Raw data:
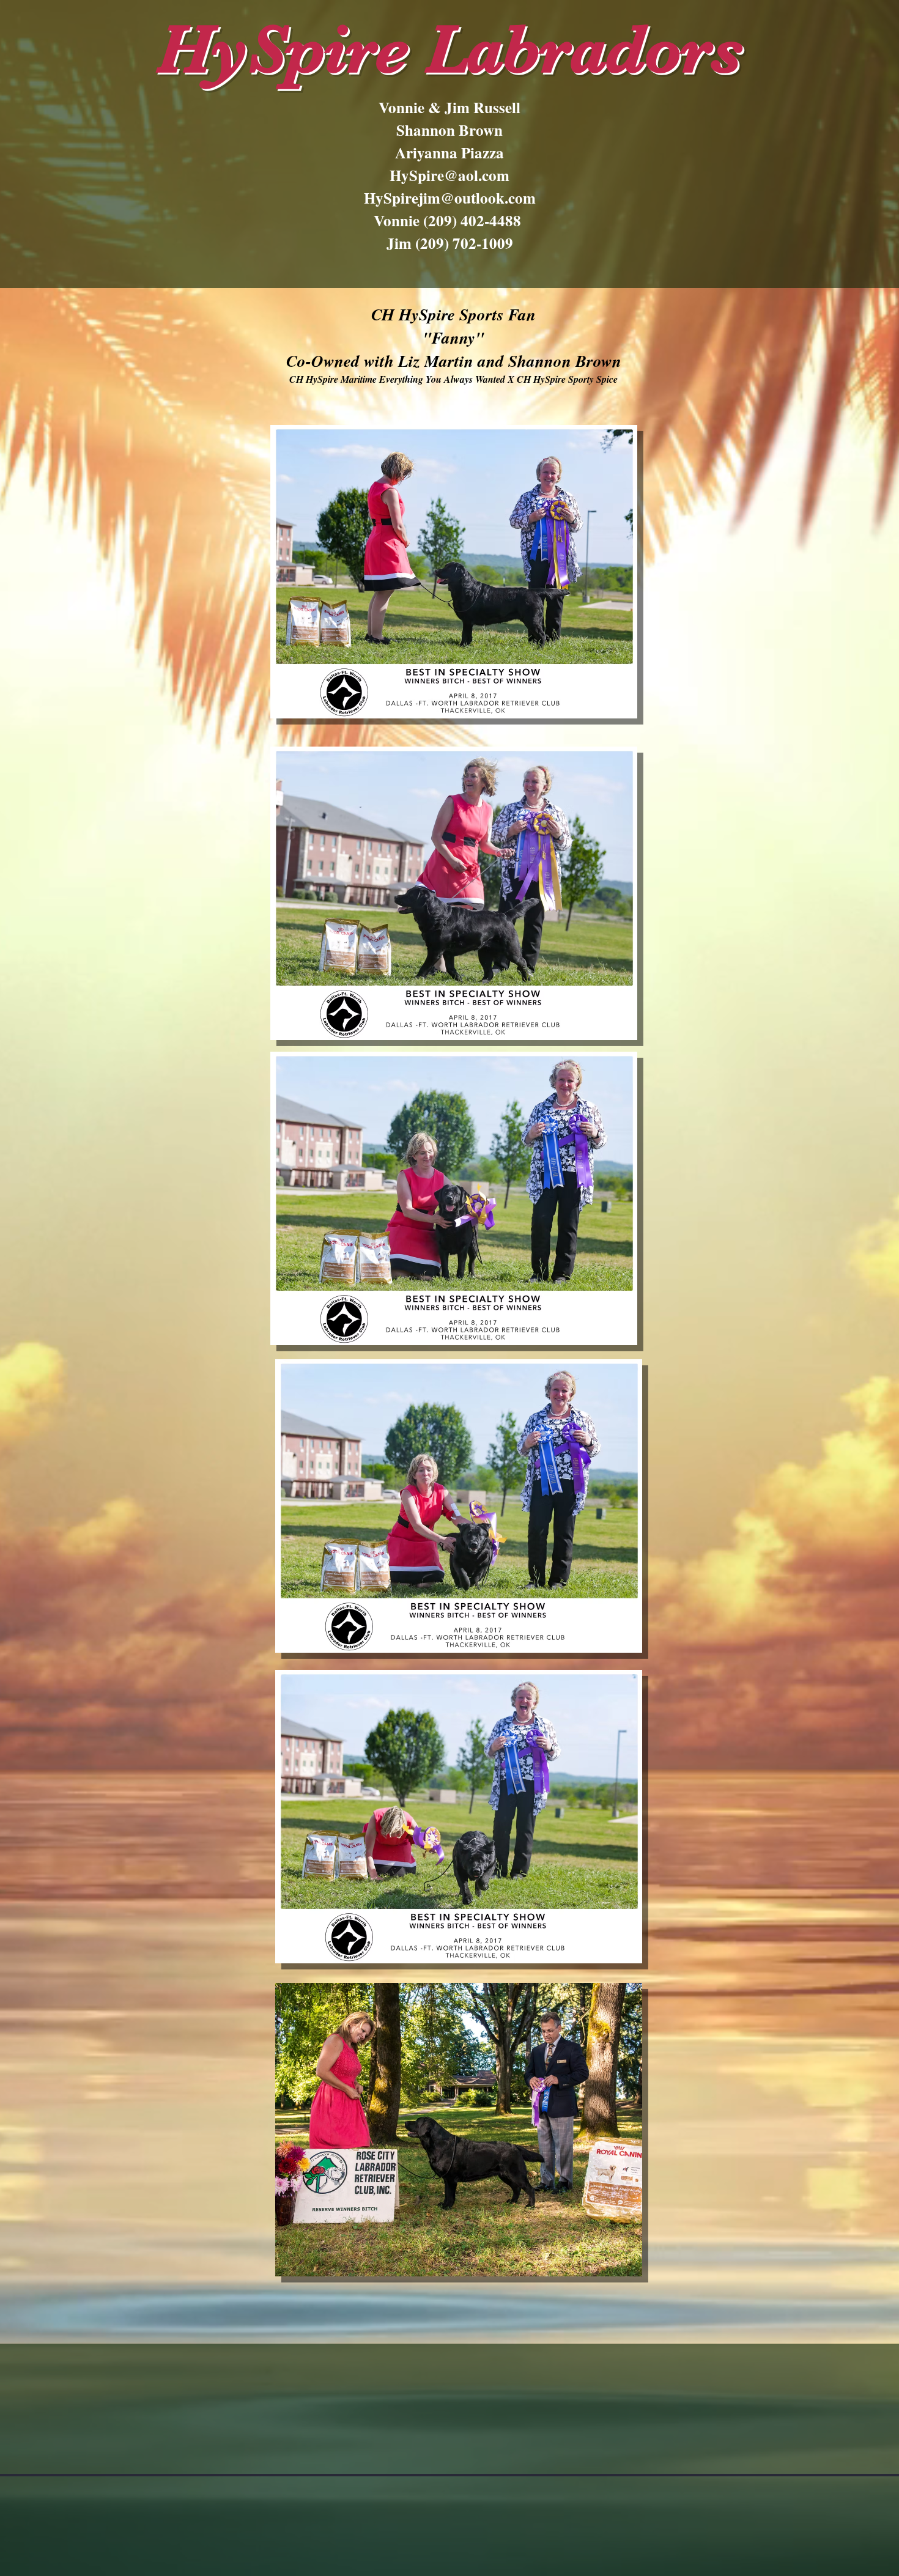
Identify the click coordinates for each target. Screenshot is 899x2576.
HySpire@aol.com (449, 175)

==

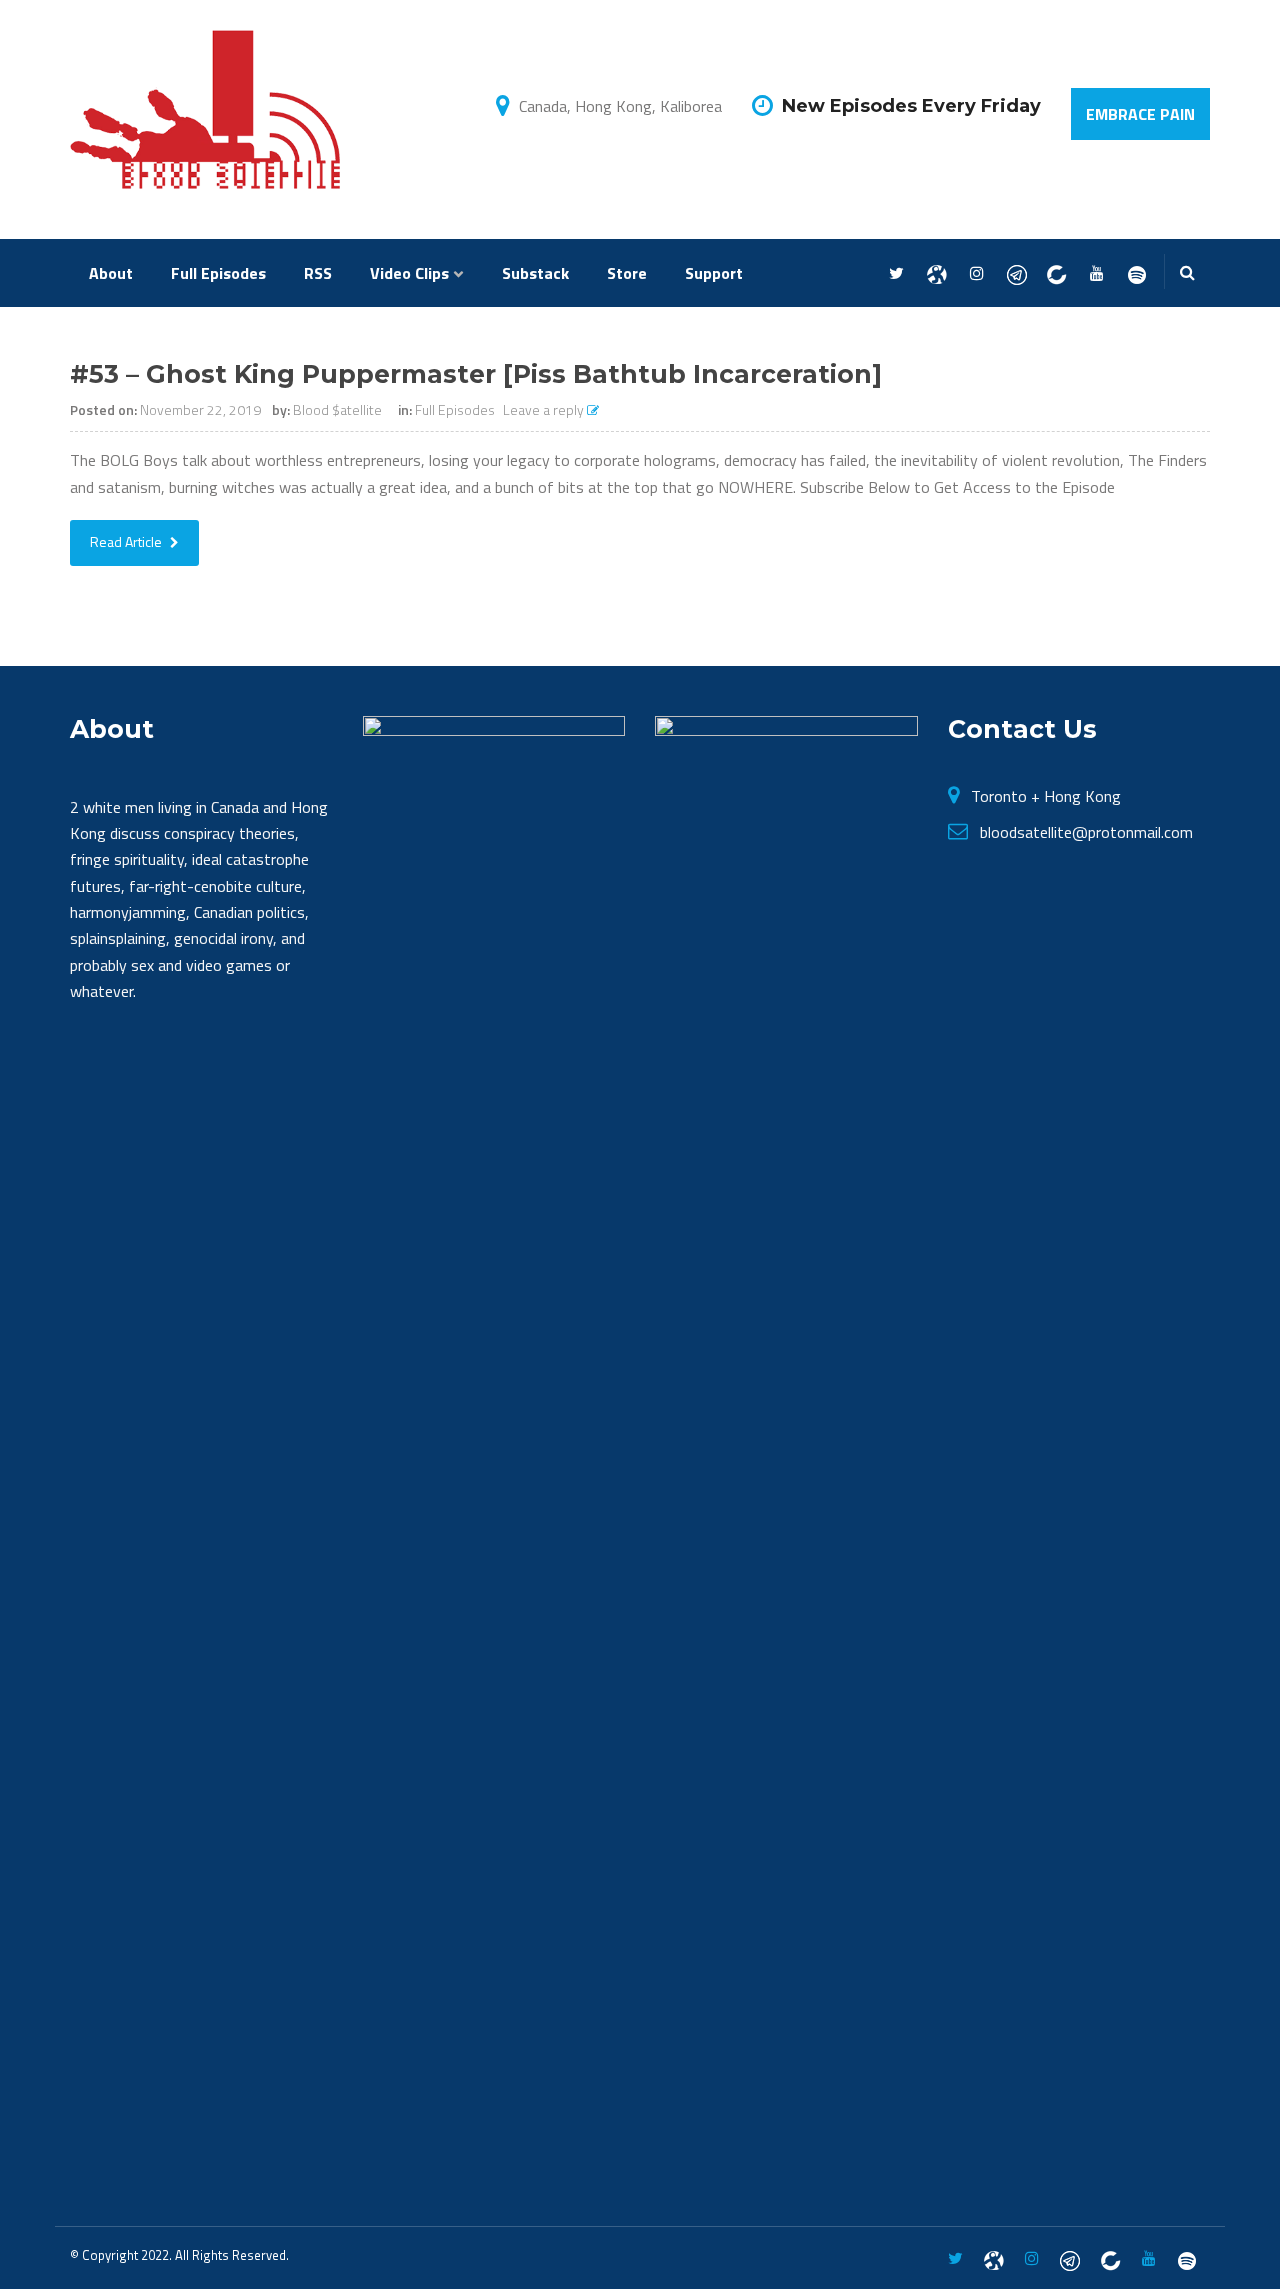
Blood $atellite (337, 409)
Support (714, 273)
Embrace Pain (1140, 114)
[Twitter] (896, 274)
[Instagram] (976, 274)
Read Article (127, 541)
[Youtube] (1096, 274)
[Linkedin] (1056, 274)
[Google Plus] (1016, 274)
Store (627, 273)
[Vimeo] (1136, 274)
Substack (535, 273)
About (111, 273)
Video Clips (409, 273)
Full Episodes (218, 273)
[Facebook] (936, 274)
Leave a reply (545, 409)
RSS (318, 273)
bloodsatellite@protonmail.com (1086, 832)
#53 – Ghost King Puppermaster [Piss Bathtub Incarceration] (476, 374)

Your task:
Within the listing above, give again exactly every line from the line with "Identify the click" through the line with "HySpire@aol.com (449, 175)", both included, and no other line.

Reply:
Identify the click coordinates for each target. Screenshot is 899x2576.
HySpire@aol.com (449, 175)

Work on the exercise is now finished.